=== Records to process ===
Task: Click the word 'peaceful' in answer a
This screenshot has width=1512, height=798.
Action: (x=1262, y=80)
===
=== Records to process ===
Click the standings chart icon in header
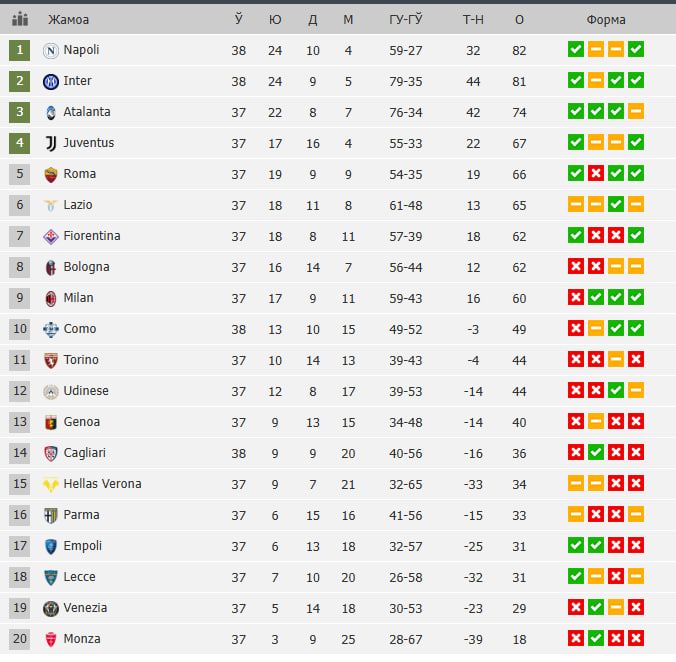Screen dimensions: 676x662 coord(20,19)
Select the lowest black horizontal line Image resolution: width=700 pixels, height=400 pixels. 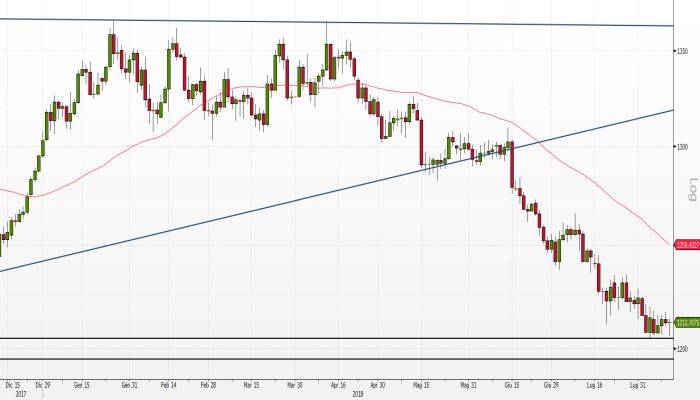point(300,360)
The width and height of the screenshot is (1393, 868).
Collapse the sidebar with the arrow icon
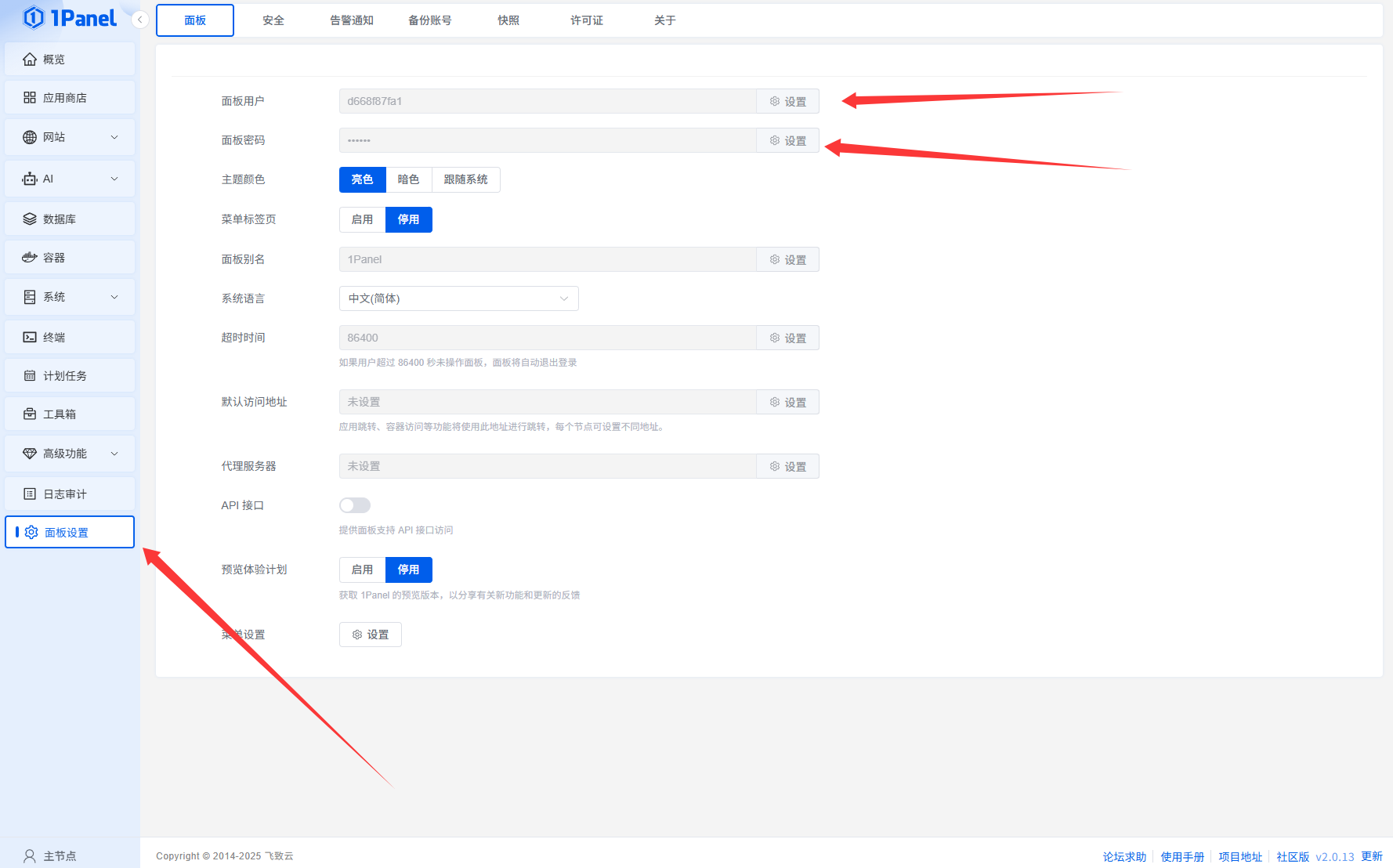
===
Output the lines above between the one holding "The width and" and the one holding "Collapse the sidebar with the arrow icon", inclusive, with nothing before or after them.

- Result below -
The width and height of the screenshot is (1393, 868).
Collapse the sidebar with the arrow icon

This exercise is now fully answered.